MCC capture has been a long-standing challenge for this population due to both the nature of the population and the marginal engagement of some surgeons in complete documentation impactful to MS-DRG assignment.
 
Common MCCs for this population include an acute exacerbation of systolic/diastolic heart failure, encephalopathy, or acute respiratory failure. The use of evidence-based definitions and clear clinical indicators to identify and prompt the capture of such conditions is essential to CJR data quality. Given the aligned incentives encouraged by the CJR model, once the impact of data quality on CJR performance is understood, surgeon engagement barriers should be greatly alleviated.
 
The impact of ambulatory CDI on CJR quality performance
The CJR also stipulates performance for defined quality measures which roll up into a "quality composite." Hospitals must demonstrate minimum quality performance to be eligible to receive any cost savings, and the strength of quality performance impacts the amount of earned savings as well as—in situations where costs exceed established thresholds—the amount of repayment.
 
One of these quality measures, the Risk Standardized Complication Rate (RSCR) for the Total Hip/Total Knee Arthroplasty (THA/TKA) cohort, is a claims-based measure.
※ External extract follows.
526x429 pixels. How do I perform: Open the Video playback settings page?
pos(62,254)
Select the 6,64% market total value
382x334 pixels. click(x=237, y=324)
Performance for this measure contributes 50% of the weight in the CJR quality composite index, in addition to reimbursement under the Hospital Value-Based Purchasing Program. Note that the RSCR cohort is a subset of patients included in the CJR. While the CJR includes inpatient beneficiaries in MS-DRGs 469 and 470, the RSCR includes only those beneficiaries with ICD-10-PCS codes for total hip or total knee arthroplasties. The RSCR further qualifies discharges eligible for the cohort with other requirements.
 
Inpatient CDI programs impact accurate selection of patients in the RSCR cohort, and accurate capture of complications. However, the quality of documentation and coding in both the inpatient and ambulatory settings impacts risk adjustment. The risk adjustment methodology assesses the complexity of the THA/TKA patient population and their likelihood of experiencing complications. The complexity of each patient is then expressed as predicted and expected risk adjusted complication rates, and these rates—in conjunction with the actual (or "observed") number of complications—determine hospital performance for the RSCR measure.
 
Designated comorbidities reported on claims for the 12 months prior to the admission for the THA/TKA procedure are used in the risk adjustment algorithm.
 
The CMS risk adjustment methodology uses a 12-month look-back period, beginning with the admission for the THA/TKA procedure, to identify reported comorbidities. Both Part A and Part B claims are included in the analysis. Some comorbidities only count if they were documented and reported prior to the admission for the THA/TKA procedures (the CMS risk adjustment methodology, at present, does not use present on admission status).
 
CDI vulnerabilities associated with risk adjustment are related to the accurate and complete reporting of chronic comorbidities across the continuum.
 
"Chronic renal insufficiency" must be documented and reported prior to the inpatient admission for the THA/TKA procedure for the comorbidity to contribute to risk adjustment. If the physician's office documents and reports "renal insufficiency" (and does not use the word "chronic" when appropriate), a different ICD-10 code is reported and this comorbidity will not "count."
 
Summary
Hospitals required to participate in the CJR model are working diligently to redesign care delivery processes to meet and/or exceed cost and quality outcome thresholds. Many executive teams remain unaware of the impact of documentation and coding on these variables. I hope this article empowers you to step up to the plate and get engaged. CDI programs have an exciting opportunity to expand their scope and impact.